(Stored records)
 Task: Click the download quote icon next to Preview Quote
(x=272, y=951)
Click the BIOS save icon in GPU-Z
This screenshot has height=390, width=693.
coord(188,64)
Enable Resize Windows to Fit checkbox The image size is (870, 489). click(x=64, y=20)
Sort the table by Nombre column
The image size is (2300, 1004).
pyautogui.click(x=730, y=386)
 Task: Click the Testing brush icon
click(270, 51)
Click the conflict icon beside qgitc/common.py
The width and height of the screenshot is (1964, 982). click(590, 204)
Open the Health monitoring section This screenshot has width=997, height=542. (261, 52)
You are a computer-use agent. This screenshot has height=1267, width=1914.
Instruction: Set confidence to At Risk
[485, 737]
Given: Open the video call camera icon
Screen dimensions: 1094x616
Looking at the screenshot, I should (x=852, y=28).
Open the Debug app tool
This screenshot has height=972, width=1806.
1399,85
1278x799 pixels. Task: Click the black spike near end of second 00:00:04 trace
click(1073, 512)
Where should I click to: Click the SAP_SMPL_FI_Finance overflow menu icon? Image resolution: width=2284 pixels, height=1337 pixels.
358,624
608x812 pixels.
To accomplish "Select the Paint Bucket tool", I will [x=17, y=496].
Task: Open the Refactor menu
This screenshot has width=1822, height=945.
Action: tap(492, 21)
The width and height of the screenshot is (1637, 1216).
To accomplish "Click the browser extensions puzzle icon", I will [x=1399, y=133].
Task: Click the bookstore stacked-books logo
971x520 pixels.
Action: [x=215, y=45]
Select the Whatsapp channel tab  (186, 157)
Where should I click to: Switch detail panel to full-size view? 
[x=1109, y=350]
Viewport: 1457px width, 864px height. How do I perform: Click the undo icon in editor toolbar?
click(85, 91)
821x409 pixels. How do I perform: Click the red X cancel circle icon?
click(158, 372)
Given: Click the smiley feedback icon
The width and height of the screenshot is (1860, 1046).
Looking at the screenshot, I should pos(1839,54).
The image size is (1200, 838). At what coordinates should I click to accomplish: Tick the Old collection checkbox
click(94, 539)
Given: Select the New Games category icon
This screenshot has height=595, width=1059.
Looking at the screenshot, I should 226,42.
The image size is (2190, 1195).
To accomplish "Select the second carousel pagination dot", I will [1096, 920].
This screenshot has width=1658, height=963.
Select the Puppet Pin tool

_Exercise prompt_
Return precisely the lines of the records, starting with the line that holds "The width and height of the screenshot is (1637, 1216)." and ending with the last one.

_Answer area_
The width and height of the screenshot is (1637, 1216).
To accomplish "Click the browser extensions puzzle icon", I will [x=1399, y=133].
Task: Click the bookstore stacked-books logo
971x520 pixels.
Action: [x=215, y=45]
Select the Whatsapp channel tab  (186, 157)
Where should I click to: Switch detail panel to full-size view? 
[x=1109, y=350]
Viewport: 1457px width, 864px height. How do I perform: Click the undo icon in editor toolbar?
click(85, 91)
821x409 pixels. How do I perform: Click the red X cancel circle icon?
click(158, 372)
Given: Click the smiley feedback icon
The width and height of the screenshot is (1860, 1046).
Looking at the screenshot, I should pos(1839,54).
The image size is (1200, 838). At what coordinates should I click to accomplish: Tick the Old collection checkbox
click(94, 539)
Given: Select the New Games category icon
This screenshot has height=595, width=1059.
Looking at the screenshot, I should 226,42.
The image size is (2190, 1195).
To accomplish "Select the second carousel pagination dot", I will [1096, 920].
This screenshot has width=1658, height=963.
Select the Puppet Pin tool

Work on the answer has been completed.